##### Input #####
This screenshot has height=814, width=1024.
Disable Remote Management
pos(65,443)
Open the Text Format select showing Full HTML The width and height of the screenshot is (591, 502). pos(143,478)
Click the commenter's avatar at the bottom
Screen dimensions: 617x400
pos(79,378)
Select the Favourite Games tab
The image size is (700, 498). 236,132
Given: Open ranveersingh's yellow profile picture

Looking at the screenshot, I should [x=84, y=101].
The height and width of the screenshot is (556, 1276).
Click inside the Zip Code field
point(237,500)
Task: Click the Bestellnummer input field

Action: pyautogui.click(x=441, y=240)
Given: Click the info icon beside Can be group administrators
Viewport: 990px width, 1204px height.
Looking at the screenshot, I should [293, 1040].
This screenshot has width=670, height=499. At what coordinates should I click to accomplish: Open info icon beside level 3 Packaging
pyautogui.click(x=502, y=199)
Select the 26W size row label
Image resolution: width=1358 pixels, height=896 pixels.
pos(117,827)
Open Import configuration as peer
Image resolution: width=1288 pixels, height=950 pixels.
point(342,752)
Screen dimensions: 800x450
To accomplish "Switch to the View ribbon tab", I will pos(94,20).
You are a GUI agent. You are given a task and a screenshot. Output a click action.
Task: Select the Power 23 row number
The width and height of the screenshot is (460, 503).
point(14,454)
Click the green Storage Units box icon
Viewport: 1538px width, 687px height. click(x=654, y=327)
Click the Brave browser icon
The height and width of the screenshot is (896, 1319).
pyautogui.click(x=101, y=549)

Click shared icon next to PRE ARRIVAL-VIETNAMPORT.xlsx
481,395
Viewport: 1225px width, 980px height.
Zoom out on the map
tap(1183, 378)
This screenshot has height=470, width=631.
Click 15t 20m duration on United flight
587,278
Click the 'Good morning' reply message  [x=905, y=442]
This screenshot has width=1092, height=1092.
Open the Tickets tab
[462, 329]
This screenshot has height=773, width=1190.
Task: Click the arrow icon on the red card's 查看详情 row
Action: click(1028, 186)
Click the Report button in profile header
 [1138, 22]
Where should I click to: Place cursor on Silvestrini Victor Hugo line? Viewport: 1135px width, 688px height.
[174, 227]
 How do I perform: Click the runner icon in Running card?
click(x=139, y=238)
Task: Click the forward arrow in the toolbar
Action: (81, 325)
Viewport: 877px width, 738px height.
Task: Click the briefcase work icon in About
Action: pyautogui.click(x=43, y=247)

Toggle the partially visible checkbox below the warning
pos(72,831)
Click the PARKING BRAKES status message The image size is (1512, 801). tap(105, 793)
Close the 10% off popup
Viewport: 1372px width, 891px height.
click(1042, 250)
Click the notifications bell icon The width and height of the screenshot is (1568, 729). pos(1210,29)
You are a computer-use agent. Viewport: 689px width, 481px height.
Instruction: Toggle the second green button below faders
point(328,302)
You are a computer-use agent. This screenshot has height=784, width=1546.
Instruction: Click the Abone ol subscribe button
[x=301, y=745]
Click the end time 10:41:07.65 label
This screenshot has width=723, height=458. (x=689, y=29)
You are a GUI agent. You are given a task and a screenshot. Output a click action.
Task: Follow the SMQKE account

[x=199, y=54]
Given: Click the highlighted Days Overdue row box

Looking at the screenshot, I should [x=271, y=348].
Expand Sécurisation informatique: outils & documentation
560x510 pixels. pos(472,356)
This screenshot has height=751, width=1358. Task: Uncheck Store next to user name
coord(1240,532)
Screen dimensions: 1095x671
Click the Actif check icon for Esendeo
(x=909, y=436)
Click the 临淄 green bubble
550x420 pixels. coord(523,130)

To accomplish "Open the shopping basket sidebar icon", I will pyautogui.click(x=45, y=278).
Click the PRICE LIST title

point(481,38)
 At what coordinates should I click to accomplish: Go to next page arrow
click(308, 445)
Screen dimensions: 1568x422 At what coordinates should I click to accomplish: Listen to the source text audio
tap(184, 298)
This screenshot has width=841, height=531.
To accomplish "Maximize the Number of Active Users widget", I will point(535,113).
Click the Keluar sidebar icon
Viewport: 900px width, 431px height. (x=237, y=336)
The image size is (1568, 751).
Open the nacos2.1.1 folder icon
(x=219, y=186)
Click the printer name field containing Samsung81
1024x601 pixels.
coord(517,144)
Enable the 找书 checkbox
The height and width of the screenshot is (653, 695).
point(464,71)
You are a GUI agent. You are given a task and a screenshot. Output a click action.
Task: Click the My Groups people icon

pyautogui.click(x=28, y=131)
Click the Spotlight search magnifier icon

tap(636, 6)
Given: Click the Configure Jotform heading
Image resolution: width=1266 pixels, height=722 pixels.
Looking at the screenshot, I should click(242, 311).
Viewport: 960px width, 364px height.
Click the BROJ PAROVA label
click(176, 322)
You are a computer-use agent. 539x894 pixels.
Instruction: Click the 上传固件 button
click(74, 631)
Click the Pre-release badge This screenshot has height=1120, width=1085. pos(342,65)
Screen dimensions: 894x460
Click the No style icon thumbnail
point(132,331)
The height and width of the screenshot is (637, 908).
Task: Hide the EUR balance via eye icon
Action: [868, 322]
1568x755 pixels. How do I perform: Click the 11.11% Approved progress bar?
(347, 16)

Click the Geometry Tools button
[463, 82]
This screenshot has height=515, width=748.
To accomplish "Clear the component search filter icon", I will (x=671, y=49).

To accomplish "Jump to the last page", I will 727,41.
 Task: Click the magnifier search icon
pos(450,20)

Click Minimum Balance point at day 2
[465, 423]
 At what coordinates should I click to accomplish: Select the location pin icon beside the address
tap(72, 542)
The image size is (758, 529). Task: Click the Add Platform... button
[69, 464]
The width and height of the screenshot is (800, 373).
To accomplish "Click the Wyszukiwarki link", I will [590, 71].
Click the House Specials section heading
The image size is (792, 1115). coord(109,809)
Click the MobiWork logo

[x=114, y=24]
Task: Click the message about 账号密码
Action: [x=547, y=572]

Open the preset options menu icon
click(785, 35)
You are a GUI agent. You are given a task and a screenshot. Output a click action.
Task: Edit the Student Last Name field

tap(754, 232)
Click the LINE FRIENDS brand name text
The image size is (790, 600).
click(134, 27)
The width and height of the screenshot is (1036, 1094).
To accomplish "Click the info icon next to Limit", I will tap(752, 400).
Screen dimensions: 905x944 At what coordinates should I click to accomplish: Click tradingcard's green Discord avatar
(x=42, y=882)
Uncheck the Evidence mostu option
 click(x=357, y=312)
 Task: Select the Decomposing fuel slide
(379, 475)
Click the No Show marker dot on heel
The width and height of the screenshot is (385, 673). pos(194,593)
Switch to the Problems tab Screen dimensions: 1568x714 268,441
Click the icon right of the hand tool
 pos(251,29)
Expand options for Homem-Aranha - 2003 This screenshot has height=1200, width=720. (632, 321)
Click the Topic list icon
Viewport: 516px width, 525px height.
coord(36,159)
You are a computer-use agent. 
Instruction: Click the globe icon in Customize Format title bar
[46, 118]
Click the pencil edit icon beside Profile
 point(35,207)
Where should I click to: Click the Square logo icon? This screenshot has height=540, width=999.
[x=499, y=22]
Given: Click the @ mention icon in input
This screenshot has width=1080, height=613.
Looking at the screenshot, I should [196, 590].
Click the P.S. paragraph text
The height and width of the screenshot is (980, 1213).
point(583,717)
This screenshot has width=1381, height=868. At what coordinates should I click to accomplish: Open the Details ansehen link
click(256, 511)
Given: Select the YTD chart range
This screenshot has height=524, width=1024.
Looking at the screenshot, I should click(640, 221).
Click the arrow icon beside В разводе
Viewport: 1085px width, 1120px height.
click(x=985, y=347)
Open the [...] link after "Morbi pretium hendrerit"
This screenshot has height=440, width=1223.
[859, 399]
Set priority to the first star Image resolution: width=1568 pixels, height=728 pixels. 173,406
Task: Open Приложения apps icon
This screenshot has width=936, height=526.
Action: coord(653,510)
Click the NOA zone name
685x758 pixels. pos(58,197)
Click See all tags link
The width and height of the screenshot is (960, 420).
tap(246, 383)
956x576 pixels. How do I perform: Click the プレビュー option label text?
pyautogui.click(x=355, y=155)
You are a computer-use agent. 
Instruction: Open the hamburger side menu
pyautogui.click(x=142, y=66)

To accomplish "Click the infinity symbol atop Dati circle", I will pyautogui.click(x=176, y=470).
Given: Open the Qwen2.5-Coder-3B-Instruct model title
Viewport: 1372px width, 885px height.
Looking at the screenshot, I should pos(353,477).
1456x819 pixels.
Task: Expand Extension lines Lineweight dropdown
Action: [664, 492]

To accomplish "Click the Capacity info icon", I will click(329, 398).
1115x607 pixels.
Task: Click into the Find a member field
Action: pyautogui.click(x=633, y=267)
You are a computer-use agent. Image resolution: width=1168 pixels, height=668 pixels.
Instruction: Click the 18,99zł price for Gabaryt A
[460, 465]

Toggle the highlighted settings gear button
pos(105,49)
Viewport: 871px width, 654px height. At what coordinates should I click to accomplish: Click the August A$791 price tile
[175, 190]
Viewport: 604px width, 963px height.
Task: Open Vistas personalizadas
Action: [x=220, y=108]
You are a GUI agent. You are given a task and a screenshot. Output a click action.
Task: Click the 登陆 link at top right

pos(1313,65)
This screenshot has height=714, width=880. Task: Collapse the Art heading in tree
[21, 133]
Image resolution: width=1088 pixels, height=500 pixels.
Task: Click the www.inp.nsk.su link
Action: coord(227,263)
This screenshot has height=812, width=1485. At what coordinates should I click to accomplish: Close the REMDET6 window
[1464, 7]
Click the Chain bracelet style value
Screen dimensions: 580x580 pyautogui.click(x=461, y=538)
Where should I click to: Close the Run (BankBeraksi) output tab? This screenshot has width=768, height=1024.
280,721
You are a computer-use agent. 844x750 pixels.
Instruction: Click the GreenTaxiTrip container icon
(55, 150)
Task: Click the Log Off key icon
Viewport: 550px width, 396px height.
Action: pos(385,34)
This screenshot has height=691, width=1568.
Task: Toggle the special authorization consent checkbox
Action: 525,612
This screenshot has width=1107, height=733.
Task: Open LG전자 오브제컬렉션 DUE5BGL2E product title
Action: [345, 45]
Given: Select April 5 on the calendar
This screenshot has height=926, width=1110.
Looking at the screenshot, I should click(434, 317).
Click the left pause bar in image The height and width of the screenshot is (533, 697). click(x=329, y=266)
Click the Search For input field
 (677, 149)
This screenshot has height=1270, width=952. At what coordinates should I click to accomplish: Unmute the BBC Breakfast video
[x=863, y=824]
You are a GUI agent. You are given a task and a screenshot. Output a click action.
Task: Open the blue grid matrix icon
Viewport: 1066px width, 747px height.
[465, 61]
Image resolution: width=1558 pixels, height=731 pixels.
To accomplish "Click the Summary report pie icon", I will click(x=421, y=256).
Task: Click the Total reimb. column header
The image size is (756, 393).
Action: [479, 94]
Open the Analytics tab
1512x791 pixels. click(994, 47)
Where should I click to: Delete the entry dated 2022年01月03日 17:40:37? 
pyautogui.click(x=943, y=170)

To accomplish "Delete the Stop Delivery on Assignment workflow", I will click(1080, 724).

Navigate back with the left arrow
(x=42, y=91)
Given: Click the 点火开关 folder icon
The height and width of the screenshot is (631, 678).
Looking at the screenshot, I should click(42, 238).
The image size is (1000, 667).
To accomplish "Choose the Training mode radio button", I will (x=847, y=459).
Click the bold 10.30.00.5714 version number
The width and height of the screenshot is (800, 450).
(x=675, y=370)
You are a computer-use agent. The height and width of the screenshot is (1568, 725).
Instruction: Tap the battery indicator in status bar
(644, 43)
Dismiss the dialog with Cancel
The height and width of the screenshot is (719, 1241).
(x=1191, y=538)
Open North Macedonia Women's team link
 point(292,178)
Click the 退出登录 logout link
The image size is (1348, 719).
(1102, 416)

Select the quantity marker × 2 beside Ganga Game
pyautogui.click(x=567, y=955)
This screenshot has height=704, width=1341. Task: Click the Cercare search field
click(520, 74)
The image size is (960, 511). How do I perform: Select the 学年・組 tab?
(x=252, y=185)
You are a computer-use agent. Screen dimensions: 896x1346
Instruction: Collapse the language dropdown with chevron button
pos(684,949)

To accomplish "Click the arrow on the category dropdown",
#####
Work item:
What lines of the preceding data include the string "Switch"? Pull them out.

Answer box:
To accomplish "Switch to the View ribbon tab", I will pos(94,20).
Switch to the Problems tab Screen dimensions: 1568x714 268,441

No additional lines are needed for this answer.